(Stored data)
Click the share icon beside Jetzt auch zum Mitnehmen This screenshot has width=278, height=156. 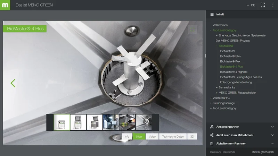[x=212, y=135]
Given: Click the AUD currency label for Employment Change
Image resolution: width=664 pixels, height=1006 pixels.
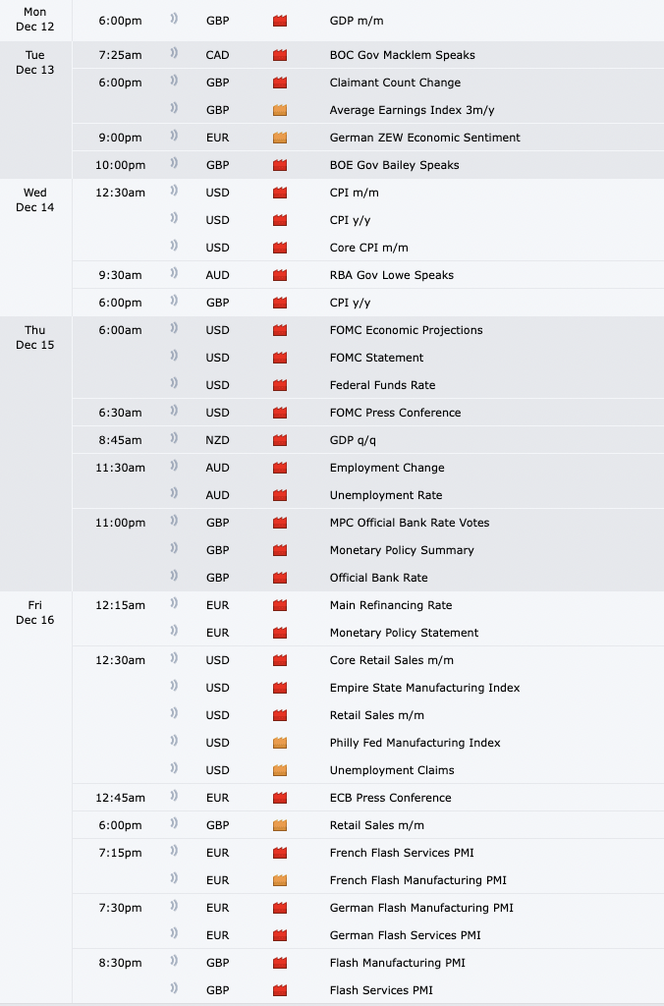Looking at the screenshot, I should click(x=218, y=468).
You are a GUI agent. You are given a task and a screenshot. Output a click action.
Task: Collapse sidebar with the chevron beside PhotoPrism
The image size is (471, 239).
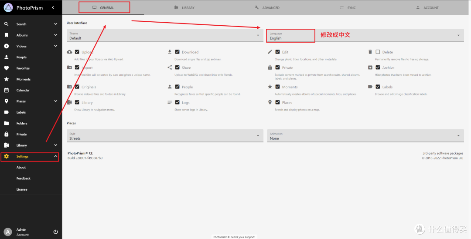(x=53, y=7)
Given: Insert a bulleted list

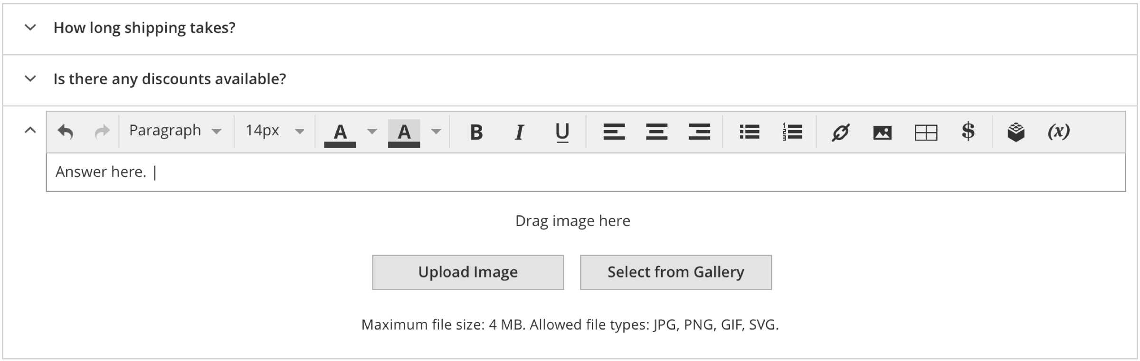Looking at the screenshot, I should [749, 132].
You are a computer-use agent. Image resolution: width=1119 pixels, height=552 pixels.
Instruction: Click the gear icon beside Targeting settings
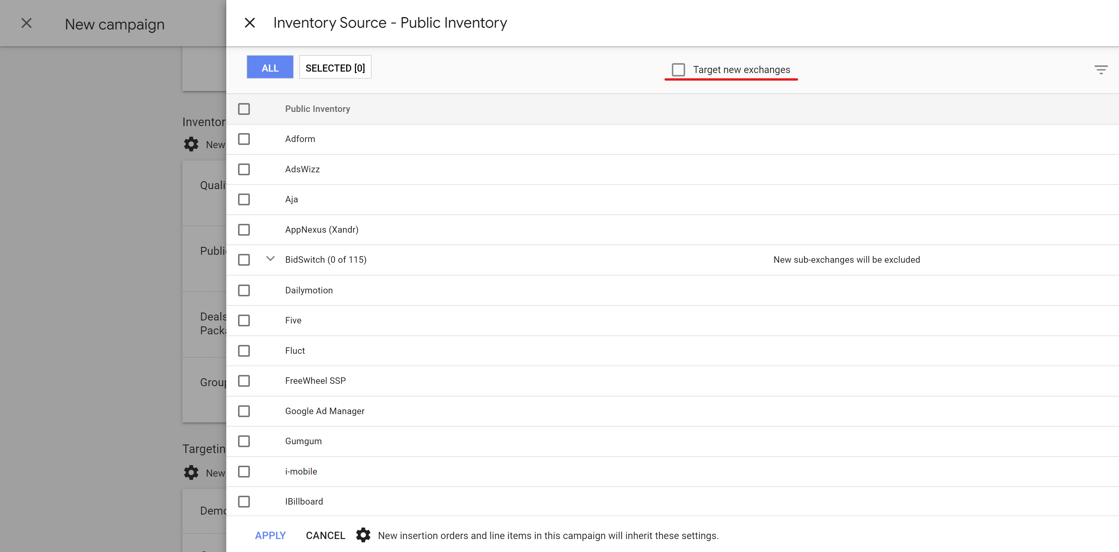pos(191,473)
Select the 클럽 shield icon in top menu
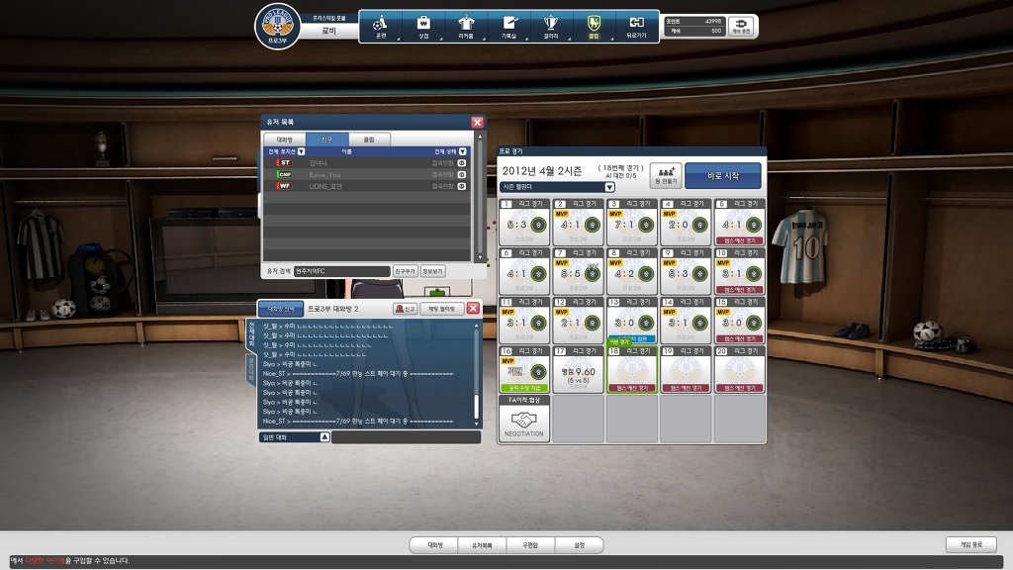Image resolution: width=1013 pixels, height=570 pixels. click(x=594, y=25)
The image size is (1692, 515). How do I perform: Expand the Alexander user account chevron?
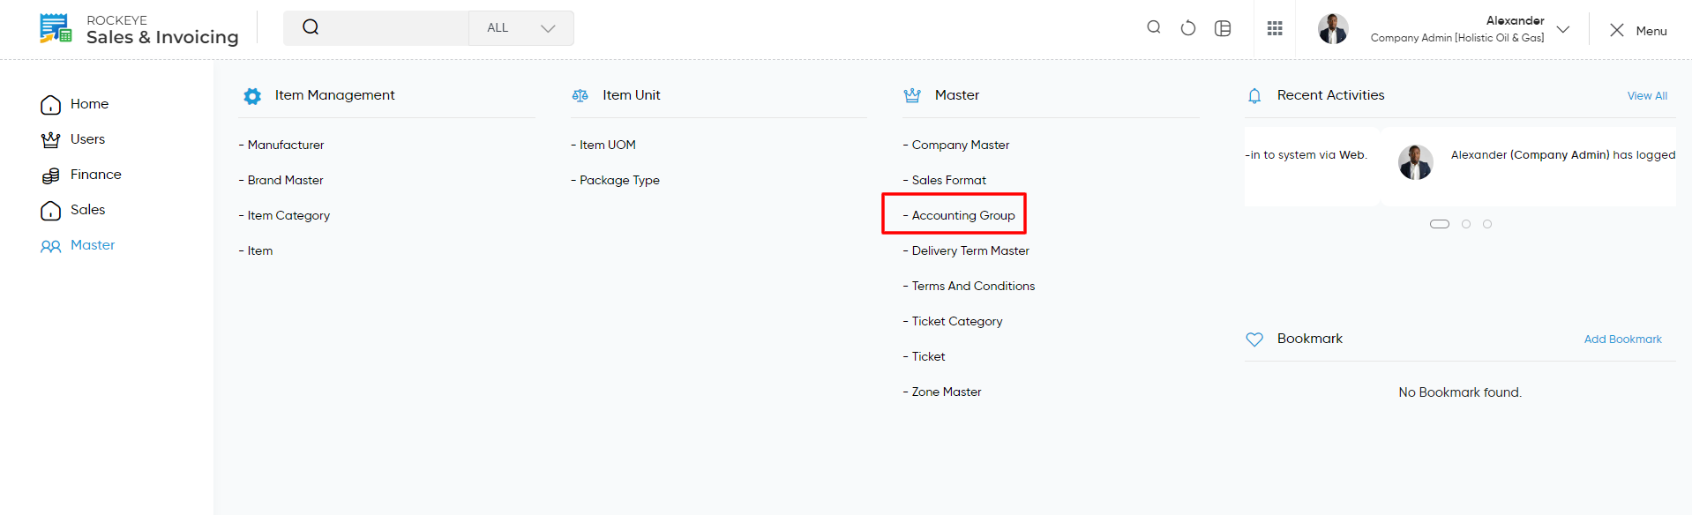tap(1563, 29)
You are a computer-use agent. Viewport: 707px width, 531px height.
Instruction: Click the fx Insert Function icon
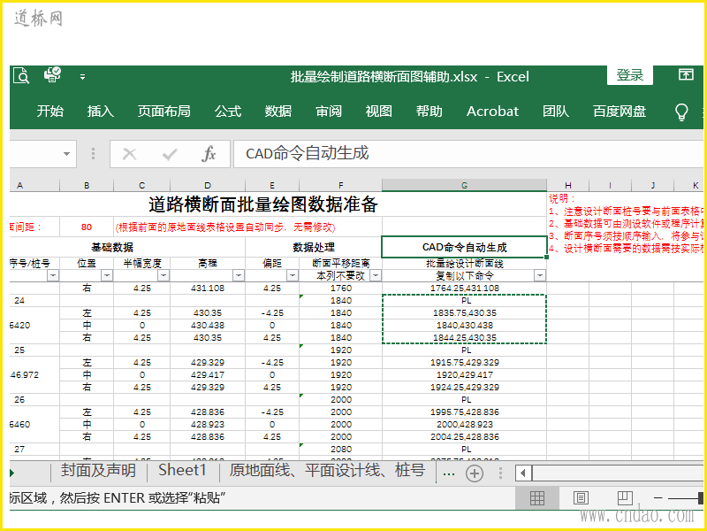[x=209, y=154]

---

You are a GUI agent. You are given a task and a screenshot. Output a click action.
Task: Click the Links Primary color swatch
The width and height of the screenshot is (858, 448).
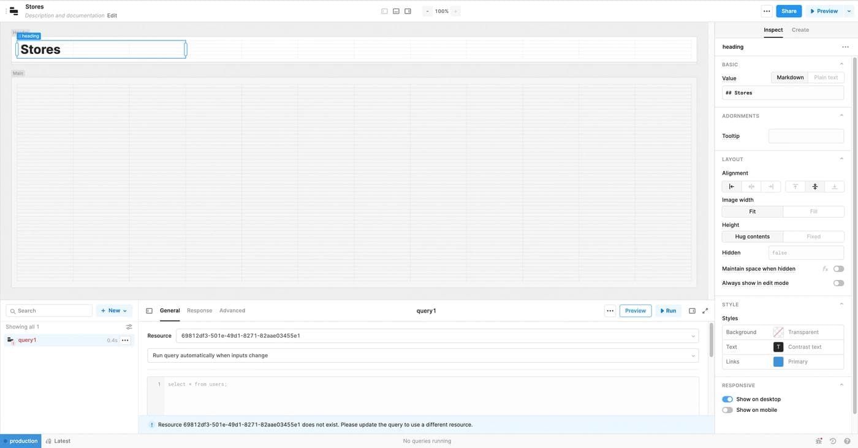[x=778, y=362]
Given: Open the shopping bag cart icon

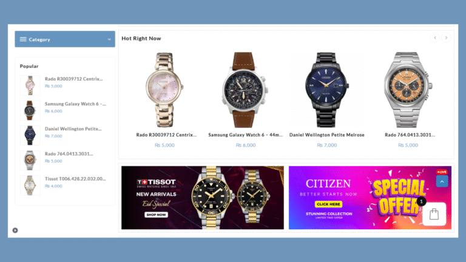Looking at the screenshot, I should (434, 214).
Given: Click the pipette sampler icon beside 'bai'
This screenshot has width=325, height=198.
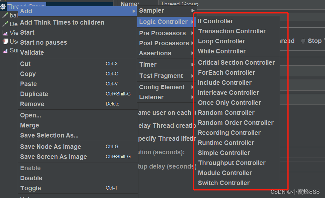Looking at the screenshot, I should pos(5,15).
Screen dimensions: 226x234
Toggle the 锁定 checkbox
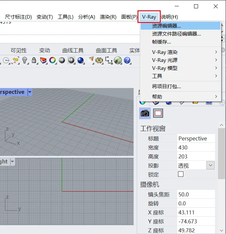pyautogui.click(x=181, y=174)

--

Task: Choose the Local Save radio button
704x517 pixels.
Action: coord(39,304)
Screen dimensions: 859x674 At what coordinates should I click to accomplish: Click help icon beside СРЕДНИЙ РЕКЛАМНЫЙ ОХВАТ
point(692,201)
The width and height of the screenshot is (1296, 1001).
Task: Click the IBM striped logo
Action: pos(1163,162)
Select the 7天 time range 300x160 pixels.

GIVEN EXERCISE: Please copy, character for character, the lines of the records between the line holding "Task: Choose the Local Save radio button" and the line holding "Select the 7天 time range 300x160 pixels.", inclusive.

FINISHED TASK:
Task: Choose the Local Save radio button
704x517 pixels.
Action: coord(39,304)
Screen dimensions: 859x674 At what coordinates should I click to accomplish: Click help icon beside СРЕДНИЙ РЕКЛАМНЫЙ ОХВАТ
point(692,201)
The width and height of the screenshot is (1296, 1001).
Task: Click the IBM striped logo
Action: pos(1163,162)
Select the 7天 time range 300x160 pixels.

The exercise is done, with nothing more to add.